Editoria

Umbria, in cantiere la nuova legge regionale per l’editoria

Una nuova legge per il sostegno all’editoria è sul tavolo della Regione Umbria. La prima commissione dell’assemblea legislativa regionale ha preso in esame il disegno di legge approntato dalla Giunta. A presentare il provvedimento è stato l’assessore Fabio Paparelli.

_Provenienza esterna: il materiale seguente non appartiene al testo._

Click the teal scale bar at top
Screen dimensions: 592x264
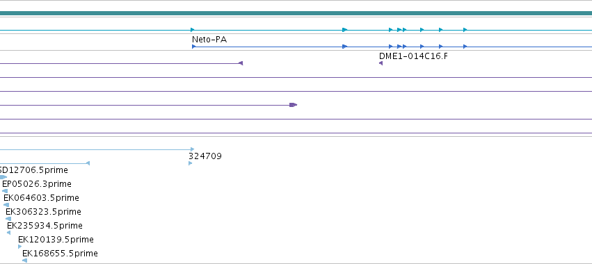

Obiettivo della legge è la tutela dell’informazione locale e, quindi, della professionalità dei giornalisti che compongono il settore. Soggetti destinatari degli interventi finanziari saranno le emittenti audiovisive, quotidiani e periodici, uffici stampa e agenzie. Varie sono le casistiche con cui la Regione interverrà a sostegno delle imprese. Innanzitutto ciò avverra’attraverso la promozione di nuove piattaforme distributive, in conformità all’innovazione tecnologica. E’ poi prevista l’incentivazione di iniziative di autoimpiego dei giovani professionisti, al fine di stimolare l’occupazione. Un comitato permanente, composto dai rappresentanti della categorie professionali, vigilerà per il monitoraggio e l’attuazione della legge. Per l’anno in corso sono previsti 150mila euro di finanziamenti, mentre per il triennio 2018/20 è stata stimata una spesa di un milione e 740mila euro. Questi interventi saranno stabiliti di anno in anno con appositi programmi.
L’assessore Paparelli ha descritto la nuova normativa come flessibile, proiettata sulle esigenze di un aggiornamento del settore. Il sistema informativo umbro è in crisi, in linea con l’andamento nazionale. Compito di questa legge, come specificato da Paparelli, è l’individuazione di ambiti di intervento al sostegno materiale e immateriale alle imprese di informazione locale. Favorevoli anche gli interventi da parte dei rappresentanti delle forze politiche nazionali. Marco Vinicio Guasticchi (Pd) la ritiene una legge seria, a favore di chi lavora nell’editoria. Valerio Mancini (Lega) ha precisato che tale provvedimento, a tutela della professione giornalistica, era atteso da due anni. Roberto Morroni (FI) vede questa legge come un argine a processi e tendenze dirompenti, presenti in tutti i settori dell’economia.